A: The ship ties up at a location for 10 months and provides oral surgery, plastic surgery, burn reconstruction, eye surgery, cataract surgery, pediatric orthopedics and general surgery. We also have an active dental program. The last time we were in Guinea, we extracted 35,000 teeth and also performed more than 2,800 surgical procedures in a 10-month period.
Q: What kind of impact has this work had on you, personally?
A: I spend a couple months each year aboard the ship, and find it incredibly rewarding. It’s a great way of giving back and demonstrating one’s Christian faith. But it’s hard work. When the ship arrives at a country we have a patient selection day. We might see 5,000 people in line for evaluation. The number of people who need care and whom we screen is greater than the number we can care for. That can be emotionally draining, so we try to do the most good for the biggest number of people.
Q: How can engineers help improve healthcare and its delivery?
A: Some of the solutions needed for healthcare in the developing world go right to engineering skills. These include infrastructure, access to clean water, proper sanitation and reliable electricity. Also, we now have solar power batteries for the equipment that refrigerates vaccines. And cell phones are everywhere. The development of hand-held, smart-phone-based diagnostic aids has a huge potential for portable, easy-to-maintain diagnostic applications. One smart-phone application can take a picture of someone’s eye and diagnose a cataract. Another records an EKG and transmits it wirelessly. These sorts of applications have potential for huge impact in terms of portability and affordability, as well as the development of tele-medicine to do long-distance diagnosis in remote areas with a limited number of physicians.
Q: How have you interacted with engineers during your career?
A: I’ve dealt mostly with people in the medical device industry, engineers making things like pacemakers, defibrillators and cardiac catheterization labs. Plus, I’ve worked with people who develop the IT interface between medical devices on the one hand and medical records or medical imaging on the other, for better interpretation and documentation.
At Mercy Ships, we work with a group called Engineering Ministries International. They do an assessment of a local hospital and develop a plan to meet its infrastructure needs, everything from water to waste management to maintenance needs. On the ship, we have maritime engineers to keep the ship running, and we train biomedical repair technicians to maintain medical equipment. We also work with engineers on the automation of laboratory diagnostic equipment.
Q: What kinds of changes do you foresee in engineering education?
A: I see a need for solutions that help integrate the greatly increasing amount of information. I also see a trend toward more multidisciplinary education between engineering and other fields, and toward increased specialization.
Q: What can we do to improve the teaching of STEM subjects and increase the numbers of engineers and scientists in the U.S.?
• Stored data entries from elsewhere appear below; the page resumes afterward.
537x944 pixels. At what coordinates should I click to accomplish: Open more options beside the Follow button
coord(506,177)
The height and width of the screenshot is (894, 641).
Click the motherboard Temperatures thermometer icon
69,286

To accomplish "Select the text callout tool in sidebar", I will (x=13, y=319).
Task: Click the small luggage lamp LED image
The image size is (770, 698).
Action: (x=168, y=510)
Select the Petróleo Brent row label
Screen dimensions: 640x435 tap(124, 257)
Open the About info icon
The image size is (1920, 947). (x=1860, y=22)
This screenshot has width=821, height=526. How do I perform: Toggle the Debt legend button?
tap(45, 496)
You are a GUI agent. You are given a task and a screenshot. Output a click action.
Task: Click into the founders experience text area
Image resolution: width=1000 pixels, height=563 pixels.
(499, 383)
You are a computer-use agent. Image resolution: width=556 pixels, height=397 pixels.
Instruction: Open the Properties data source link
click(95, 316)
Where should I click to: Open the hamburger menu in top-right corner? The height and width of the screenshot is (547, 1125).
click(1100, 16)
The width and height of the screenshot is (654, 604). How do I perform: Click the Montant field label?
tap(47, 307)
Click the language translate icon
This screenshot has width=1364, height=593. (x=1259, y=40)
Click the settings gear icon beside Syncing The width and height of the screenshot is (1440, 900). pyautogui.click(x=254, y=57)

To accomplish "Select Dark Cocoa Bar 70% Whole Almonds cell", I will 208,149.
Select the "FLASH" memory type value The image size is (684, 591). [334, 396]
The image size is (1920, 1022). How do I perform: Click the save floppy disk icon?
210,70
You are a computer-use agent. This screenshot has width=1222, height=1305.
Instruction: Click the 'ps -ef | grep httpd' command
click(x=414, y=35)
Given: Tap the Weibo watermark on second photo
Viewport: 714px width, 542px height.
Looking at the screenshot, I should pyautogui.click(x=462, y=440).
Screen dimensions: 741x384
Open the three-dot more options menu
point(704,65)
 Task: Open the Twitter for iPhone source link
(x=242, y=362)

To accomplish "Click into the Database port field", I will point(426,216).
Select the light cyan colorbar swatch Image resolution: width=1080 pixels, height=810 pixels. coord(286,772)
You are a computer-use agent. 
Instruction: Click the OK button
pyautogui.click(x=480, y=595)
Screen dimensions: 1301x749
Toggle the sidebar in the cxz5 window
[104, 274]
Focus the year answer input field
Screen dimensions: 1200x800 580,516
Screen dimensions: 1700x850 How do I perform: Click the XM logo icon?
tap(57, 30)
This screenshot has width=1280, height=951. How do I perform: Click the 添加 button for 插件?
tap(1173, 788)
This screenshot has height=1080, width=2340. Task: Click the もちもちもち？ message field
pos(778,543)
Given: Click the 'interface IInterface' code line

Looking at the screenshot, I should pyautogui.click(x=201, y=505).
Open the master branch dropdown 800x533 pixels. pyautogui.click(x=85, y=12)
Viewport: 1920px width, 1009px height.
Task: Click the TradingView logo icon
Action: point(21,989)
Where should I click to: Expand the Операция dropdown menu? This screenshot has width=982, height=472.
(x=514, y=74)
A: I think it’s a matter of exposure and getting people excited about science. That comes from excellent teachers and mentors who share their excitement.
Q: What has been the most memorable accomplishment in your career?
A: Two things stand out. First, I was involved in medical education for years. At the Naval hospital in San Diego, I ran the cardiology training program for about seven years, and I chaired the internal medicine department and supervised its training program for 2.5 years. I was fortunate enough to educate and mentor a generation of cardiologists.
Second, being involved in humanitarian work has been life-changing. You can be overwhelmed by the sheer numbers of people who need help. But the reward comes with the individual. Watching someone get their vision back after being blinded by cataracts for years, or someone who is cured from a large facial tumor, is deeply rewarding. There are a thousand stories out there. In the end it comes down to individual relationships. If you take the problems one at a time, you can have a victory in each one.